Home Forums Modern Military Aviation Missiles and Munitions US Navy to halt procurement of Tomahawk, Hellfire missiles Reply To: US Navy to halt procurement of Tomahawk, Hellfire missiles

#1788958
Tony
Participant

Simple sound business principles…..a crude analogy in business is “just-in-time” stock replenishment….means you free up working capital and funds for other activities….that’s why shops keep just enough stock in hand….wait for cash flow in from earlier sales to better spend what funds are to hand (or in this case: what national defence budget is available in the year).

…..only people who would want unfettered expenditure, even in straitened times, are shareholders of defence companies…..a good example of unchecked and unnecessary expenditure is the massive expansion during the Reagan years when even world War II battleships were re-activated at great cost (huge expensive manpower required as well) only to be de-activated after a relatively short time at great cost that could be better spent elsewhere.

Recorded data:
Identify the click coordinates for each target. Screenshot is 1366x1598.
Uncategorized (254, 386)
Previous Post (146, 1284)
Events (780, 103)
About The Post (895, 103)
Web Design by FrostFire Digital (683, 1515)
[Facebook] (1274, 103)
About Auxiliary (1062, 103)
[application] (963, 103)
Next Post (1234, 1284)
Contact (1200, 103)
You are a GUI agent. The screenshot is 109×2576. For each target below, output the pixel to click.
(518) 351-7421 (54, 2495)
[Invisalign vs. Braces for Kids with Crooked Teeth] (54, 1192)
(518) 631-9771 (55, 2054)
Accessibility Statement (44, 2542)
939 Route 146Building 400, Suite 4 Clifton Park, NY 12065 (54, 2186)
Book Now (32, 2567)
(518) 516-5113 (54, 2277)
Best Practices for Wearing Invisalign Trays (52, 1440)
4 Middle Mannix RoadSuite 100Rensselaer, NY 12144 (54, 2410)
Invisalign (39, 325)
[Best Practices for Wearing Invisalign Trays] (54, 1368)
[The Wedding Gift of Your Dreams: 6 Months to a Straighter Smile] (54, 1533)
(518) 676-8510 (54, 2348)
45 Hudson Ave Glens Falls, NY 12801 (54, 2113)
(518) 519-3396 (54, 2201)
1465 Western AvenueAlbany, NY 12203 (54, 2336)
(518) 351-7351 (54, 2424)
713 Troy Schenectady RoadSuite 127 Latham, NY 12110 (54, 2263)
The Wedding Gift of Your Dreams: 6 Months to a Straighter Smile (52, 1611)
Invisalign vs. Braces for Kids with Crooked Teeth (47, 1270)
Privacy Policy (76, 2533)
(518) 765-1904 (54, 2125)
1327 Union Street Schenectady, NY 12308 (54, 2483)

Work to complete:
[A] In the forum post on the Navy halting Tomahawk and Hellfire procurement, what does the poster say was re-activated during the Reagan years?
[B] List every level of the navigation path at the top of the forum post on Tomahawk and Hellfire procurement, up to but not including the thread title.
[C] Pick up the forum post on the Navy halting Tomahawk and Hellfire procurement after its last sentence, and write a few more sentences in the same voice.

Outputs:
[A] World War II battleships were re-activated.

[B] Home, Forums, Modern Military Aviation, Missiles and Munitions

[C]
Winners? People who owned stock in defence companies….never underestimate simple human greed for money as a prime driver of where a nation’s budget goes…..if you throw enough money at any weapon system, including stealth and generation-6 or whatever-number-I-say differentiates-my-system and even the F-35 (!) , you can make it work! …..followed of course by the usual iterations of countermeasures by the other side.

Hopsalot, you said you don’t get why people think highly of Gripen NG and are puzzled why people question the need to spend money on say the F-35 when the only country that needs “day one” offensive weapon systems is the good old US of A….most of the smaller nations could get by for their “normal” mission needs with say Gripen NG at a fraction of the cost.

….if they want to join in on the coat tails of America to “regime-change” another country that I contend will become increasingly more difficult to do and it will be more difficult to take public opinion with you due to it being more difficult to pull the wool over people’s eyes with so much information available to the public instead of just a small elite or political class.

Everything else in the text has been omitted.